§ Metin:
● ● ● ● ● ● ●

Dinî eğitim niçin ve nasıl verilmeli?

A -
A +
Doç Dr. Mustafa Şeker
Yıldız Teknik Üniversitesi Eğitim Fakültesi
sekeroglu2003@gmail.com
 
 
Din eğitim konusunun mutlak bir ihtiyaç olduğunun altı çizilirken nasıl ve hangi kriterlere göre verileceği de en az bunun kadar ehemmiyetli bir mevzudur. Dinî eğitimde öncelikle edep öğretilmelidir. Çocukların önüne model şahsiyetler konmalıdır ve ödül-mükâfat mekanizmalarının işletilmesinde denge faktörüne dikkat edilmelidir.
 
Ülkemizde din eğitimi konusunda çeşitli faaliyetler yürütülmektedir. Fakat din öğretiminde alınan tedbirler, “problem çıkarmayan insan yetiştirme” refleksinden kaynaklansa gerek, çoğunlukla yüzeysel kalmıştır.
 
İnsan ruhuna hitap eden bir eğitim, cemiyet için de elzemdir.
 
Yaz aylarına doğru girerken ebeveynlerin arayış içerisinde girdiği en önemli konuların başında “Çocuğuma nasıl bir dinî eğitim aldırsam?” sorusu gelmektedir. Bu konuda aileler kadar nesli koruma sorumluluğu bulunan devletimiz de gerekli tedbirlere kafa yormaktadır.

● ● ● ● ● ● ●

§ Verilen liste:
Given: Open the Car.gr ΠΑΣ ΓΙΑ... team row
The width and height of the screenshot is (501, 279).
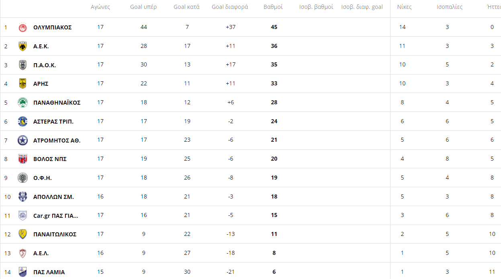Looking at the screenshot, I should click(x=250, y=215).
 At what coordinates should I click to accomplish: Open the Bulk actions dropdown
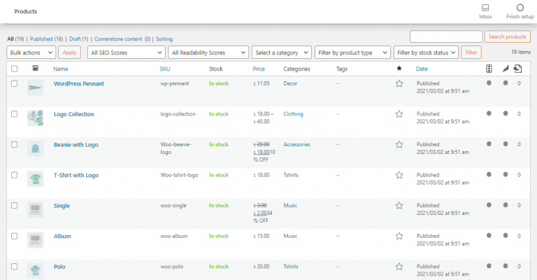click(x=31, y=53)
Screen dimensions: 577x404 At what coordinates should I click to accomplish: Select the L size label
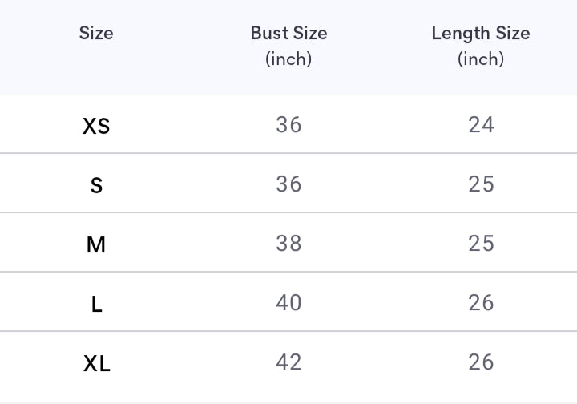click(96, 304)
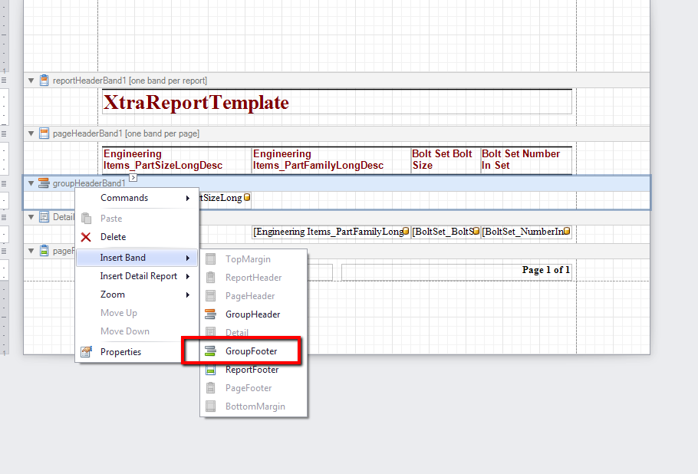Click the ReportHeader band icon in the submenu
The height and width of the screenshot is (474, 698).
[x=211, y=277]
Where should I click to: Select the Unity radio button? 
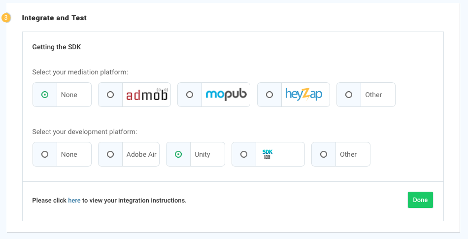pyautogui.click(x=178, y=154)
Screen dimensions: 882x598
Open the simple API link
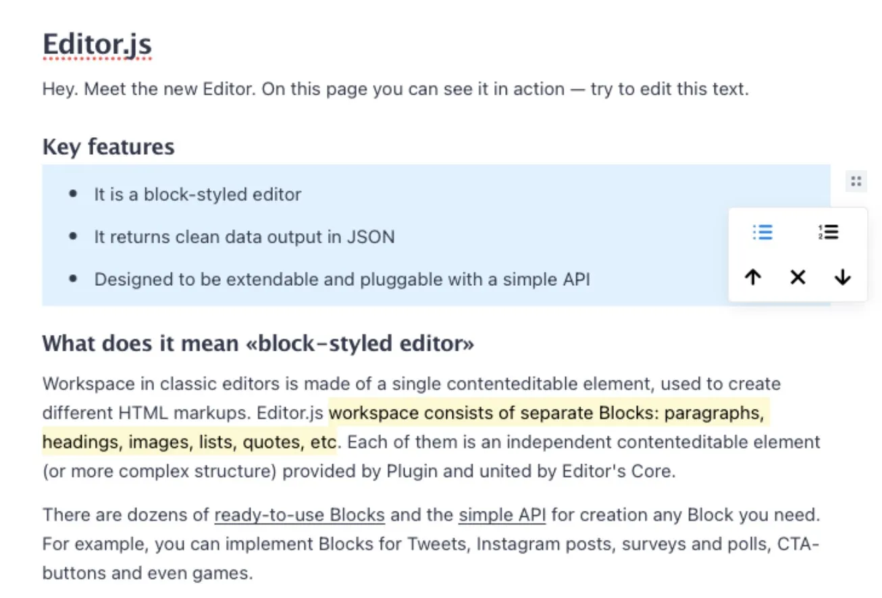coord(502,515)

● ● ● ● ● ● ●

§ Alıştırmalar:
(1) Dinî eğitim metninde “İnsan ruhuna hitap” sözleriyle başlayıp “tedbirlere kafa yormaktadır.” sözlerine kadar süren kısmı harfi harfine tekrar yazın.
(2) Dinî eğitim metnine göre aşağıdaki soruları cevaplayın.
(a) Dinî eğitimde öncelikle ne öğretilmelidir?
(b) Din öğretiminde alınan tedbirler çoğunlukla nasıl kalmıştır?
(c) Doç. Dr. Mustafa Şeker adının altında hangi üniversite ve fakülte yazılıdır?

§ Görev cevapları:
(1)
İnsan ruhuna hitap eden bir eğitim, cemiyet için de elzemdir.
 
Yaz aylarına doğru girerken ebeveynlerin arayış içerisinde girdiği en önemli konuların başında “Çocuğuma nasıl bir dinî eğitim aldırsam?” sorusu gelmektedir. Bu konuda aileler kadar nesli koruma sorumluluğu bulunan devletimiz de gerekli tedbirlere kafa yormaktadır.

(2)
(a) Edep.
(b) Yüzeysel.
(c) Yıldız Teknik Üniversitesi Eğitim Fakültesi.